Dataset entries:
------------------------------------------------

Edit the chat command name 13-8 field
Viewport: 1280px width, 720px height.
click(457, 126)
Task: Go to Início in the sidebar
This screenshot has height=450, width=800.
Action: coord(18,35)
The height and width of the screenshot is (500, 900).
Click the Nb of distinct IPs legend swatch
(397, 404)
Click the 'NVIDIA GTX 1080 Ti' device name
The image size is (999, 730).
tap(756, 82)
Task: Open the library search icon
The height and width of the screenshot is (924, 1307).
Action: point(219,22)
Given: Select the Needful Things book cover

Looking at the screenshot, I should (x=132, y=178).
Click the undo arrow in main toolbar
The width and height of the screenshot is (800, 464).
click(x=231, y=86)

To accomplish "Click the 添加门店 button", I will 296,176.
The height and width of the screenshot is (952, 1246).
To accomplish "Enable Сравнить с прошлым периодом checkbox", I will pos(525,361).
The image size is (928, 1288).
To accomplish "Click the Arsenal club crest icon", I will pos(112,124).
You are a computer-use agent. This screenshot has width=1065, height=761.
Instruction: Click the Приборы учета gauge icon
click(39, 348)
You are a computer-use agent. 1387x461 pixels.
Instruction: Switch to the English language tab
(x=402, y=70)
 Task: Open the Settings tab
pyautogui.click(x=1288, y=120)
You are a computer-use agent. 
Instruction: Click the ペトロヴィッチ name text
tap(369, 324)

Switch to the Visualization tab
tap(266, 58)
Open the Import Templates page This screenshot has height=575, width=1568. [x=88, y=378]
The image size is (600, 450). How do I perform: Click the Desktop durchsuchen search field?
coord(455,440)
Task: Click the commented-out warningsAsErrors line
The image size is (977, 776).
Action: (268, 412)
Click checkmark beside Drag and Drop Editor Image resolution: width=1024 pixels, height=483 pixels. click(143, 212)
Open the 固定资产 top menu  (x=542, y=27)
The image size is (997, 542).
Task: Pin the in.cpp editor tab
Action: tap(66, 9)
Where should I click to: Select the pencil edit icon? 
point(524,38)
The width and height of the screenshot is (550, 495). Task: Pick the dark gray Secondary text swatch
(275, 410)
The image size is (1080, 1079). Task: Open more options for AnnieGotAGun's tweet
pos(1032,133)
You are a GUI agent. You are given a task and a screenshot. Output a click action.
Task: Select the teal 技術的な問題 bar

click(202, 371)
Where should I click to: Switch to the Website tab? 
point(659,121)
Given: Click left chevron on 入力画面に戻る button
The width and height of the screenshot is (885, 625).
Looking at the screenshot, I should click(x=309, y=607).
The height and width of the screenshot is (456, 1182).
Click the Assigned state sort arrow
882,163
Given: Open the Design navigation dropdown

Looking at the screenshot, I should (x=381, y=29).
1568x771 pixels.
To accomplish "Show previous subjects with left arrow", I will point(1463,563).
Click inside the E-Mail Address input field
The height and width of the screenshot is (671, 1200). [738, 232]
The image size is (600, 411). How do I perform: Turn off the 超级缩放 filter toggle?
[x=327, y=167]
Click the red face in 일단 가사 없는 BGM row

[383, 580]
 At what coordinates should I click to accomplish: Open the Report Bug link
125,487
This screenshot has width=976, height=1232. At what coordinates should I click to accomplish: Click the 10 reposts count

------------------------------------------------

### What is needed
Begin at the line containing "Click the Assigned state sort arrow" and reproduce each line through the end of the records above.

### Finished exercise
Click the Assigned state sort arrow
882,163
Given: Open the Design navigation dropdown

Looking at the screenshot, I should (x=381, y=29).
1568x771 pixels.
To accomplish "Show previous subjects with left arrow", I will point(1463,563).
Click inside the E-Mail Address input field
The height and width of the screenshot is (671, 1200). [738, 232]
The image size is (600, 411). How do I perform: Turn off the 超级缩放 filter toggle?
[x=327, y=167]
Click the red face in 일단 가사 없는 BGM row

[383, 580]
 At what coordinates should I click to accomplish: Open the Report Bug link
125,487
This screenshot has width=976, height=1232. At what coordinates should I click to accomplish: Click the 10 reposts count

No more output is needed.